# CHALLENGE
Write out the stretch of the Kimberly-Clark rating release below from "Consistently Solid Operating" through "commodity costs increase.", word for word.

# PASSAGE TO READ
○ ○ ○ ○
Fitch Affirms Kimberly Clark's IDR at 'A'; Outlook Stable

Fitch Ratings has affirmed Kimberly-Clark Corporation's Long-term Issuer Default Rating (IDR) at 'A' and the Short-term IDR at 'F1'. The Rating Outlook is Stable. A full list of our rating actions follows at the end of this release.

KEY RATING DRIVERS

Scale, Leadership in Stable Sector: KMB's scale, with approximately $19 billion in revenues, leading market shares in tissue-based personal care products and strong liquidity, are key underpinnings to the rating. The firm is a global hygiene company with approximately 50% of net sales and 60% of operating profit (before Corporate & Other expenses) generated in North America. Its principal products such as Huggies diapers, Depends for adult incontinence and Andrex toilet paper occupy leading positions in most markets.

Consistently Solid Operating Metrics: The company's' organic growth rate has been in the 3% to 6% range in each of the past 10 years. Importantly, volume growth was positive in all but one of those years and provided the bulk of the 4% organic top line growth in 2015. Fitch expects organic growth to remain in the 3% to 4% range in the next two years though pricing is likely the larger factor in 2016 when late 2015 pricing actions anniversary.

Importantly, ongoing and intermittent restructuring programs, pricing in some markets, and exiting low margin regions and product lines has led to sequential improvement in EBITDA margin from 18.9% in 2011 to 22% in 2015 despite strong pressure from F/X over the past two years. Fitch anticipates that EBITDA margins will improve modestly in 2016 with the benign commodity environment but should flatten or decline modestly if commodity costs increase.

Commitment to Rating Profile: KMB's management has publicly stated its commitment to operating within the 'A' category. Historically, discretionary activities such as share repurchases have been scaled back when cash flows experience pressure or when the company has done fill-in acquisitions. For example, the company suspended share repurchases and increased the contribution to its pension plan by $716 million in 2009 to partially close the large funding gap that developed after the financial crisis of 2008. Fitch also notes that given the pressure on profits from negative F/X which is continuing into 2016, the company lowered its share repurchase target for 2016 to $600 million to $900 million after repurchasing an average of nearly $1.5 in shares over the past four years.

Fitch expects leverage to be maintained below 2x given the company's commitment to maintaining strong credit protection measures.

Intermittent Input Cost Pressures: Commodities used in the manufacturing process, such as resin, pulp, and energy, experience periods of price volatility that can pressure margins. The near term commodity outlook is benign and likely to be modestly deflationary given the rapid decline in oil prices. However, longer term, oil and other input costs will generally remain volatile and could pressure margins on price increases.
○ ○ ○ ○
# SUPPLIED ENTRIES
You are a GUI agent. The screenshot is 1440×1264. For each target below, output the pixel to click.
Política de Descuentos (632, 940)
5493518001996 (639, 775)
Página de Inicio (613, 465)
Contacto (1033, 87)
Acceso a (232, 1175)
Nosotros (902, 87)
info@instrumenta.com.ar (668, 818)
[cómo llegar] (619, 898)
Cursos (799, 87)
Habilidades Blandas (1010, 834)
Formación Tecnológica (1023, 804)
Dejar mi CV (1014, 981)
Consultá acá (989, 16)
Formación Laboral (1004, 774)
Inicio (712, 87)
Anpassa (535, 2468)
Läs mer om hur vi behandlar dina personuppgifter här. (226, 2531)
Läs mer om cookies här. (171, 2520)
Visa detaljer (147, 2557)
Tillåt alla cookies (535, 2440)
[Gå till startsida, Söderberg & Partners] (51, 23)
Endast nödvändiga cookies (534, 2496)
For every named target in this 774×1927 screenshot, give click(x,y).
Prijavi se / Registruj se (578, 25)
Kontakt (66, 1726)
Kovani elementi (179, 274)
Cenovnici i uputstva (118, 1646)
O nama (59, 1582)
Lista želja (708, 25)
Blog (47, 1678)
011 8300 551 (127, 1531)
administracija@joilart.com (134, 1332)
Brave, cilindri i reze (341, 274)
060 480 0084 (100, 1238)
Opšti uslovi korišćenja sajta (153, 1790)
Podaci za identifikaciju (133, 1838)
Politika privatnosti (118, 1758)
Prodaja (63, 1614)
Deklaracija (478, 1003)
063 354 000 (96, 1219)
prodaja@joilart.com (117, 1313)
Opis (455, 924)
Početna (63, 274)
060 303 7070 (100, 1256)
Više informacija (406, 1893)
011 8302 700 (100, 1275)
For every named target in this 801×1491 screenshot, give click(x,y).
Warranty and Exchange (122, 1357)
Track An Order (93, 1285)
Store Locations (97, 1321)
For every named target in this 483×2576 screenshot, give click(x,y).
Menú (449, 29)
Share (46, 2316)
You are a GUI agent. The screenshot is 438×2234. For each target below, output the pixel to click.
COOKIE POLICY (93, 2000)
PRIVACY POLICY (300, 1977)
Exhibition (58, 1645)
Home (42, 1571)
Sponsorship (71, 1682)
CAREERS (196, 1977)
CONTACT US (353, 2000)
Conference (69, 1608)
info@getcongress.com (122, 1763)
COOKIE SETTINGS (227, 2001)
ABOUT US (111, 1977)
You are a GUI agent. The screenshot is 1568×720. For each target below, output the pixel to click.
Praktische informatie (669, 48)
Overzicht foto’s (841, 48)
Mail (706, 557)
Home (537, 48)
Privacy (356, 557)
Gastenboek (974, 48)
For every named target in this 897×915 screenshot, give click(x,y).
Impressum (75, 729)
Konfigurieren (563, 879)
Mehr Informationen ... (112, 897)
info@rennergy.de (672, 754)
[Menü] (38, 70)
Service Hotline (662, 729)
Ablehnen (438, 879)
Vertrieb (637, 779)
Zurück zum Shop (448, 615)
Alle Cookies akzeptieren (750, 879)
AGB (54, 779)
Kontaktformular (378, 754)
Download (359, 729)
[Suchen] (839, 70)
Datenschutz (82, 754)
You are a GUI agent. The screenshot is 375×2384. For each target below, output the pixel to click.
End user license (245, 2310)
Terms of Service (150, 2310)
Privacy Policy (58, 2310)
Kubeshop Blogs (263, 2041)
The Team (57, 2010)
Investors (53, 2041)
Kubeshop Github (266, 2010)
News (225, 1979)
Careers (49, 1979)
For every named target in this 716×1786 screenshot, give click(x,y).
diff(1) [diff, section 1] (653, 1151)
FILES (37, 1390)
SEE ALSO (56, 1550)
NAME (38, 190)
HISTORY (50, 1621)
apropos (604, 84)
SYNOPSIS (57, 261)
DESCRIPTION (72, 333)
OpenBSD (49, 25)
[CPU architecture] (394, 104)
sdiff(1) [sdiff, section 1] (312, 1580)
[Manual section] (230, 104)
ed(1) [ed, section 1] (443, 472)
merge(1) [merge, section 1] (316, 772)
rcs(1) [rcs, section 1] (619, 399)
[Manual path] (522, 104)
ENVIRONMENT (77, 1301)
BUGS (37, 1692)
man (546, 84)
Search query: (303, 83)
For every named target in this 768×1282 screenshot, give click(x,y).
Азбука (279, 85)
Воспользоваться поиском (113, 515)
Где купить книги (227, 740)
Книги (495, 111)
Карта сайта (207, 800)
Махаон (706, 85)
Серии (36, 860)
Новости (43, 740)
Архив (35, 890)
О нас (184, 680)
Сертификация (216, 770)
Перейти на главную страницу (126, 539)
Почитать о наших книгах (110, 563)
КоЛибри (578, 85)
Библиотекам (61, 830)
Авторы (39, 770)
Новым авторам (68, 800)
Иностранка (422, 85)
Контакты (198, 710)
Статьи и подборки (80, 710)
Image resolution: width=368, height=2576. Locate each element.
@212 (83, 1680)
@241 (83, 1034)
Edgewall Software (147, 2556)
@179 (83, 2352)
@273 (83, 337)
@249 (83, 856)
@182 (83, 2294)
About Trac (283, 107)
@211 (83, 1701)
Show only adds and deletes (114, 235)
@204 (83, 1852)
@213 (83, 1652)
○ ○ ○ ○
# ANSWER FOR THIS EXERCISE
Consistently Solid Operating Metrics: The company's' organic growth rate has been in the 3% to 6% range in each of the past 10 years. Importantly, volume growth was positive in all but one of those years and provided the bulk of the 4% organic top line growth in 2015. Fitch expects organic growth to remain in the 3% to 4% range in the next two years though pricing is likely the larger factor in 2016 when late 2015 pricing actions anniversary.

Importantly, ongoing and intermittent restructuring programs, pricing in some markets, and exiting low margin regions and product lines has led to sequential improvement in EBITDA margin from 18.9% in 2011 to 22% in 2015 despite strong pressure from F/X over the past two years. Fitch anticipates that EBITDA margins will improve modestly in 2016 with the benign commodity environment but should flatten or decline modestly if commodity costs increase.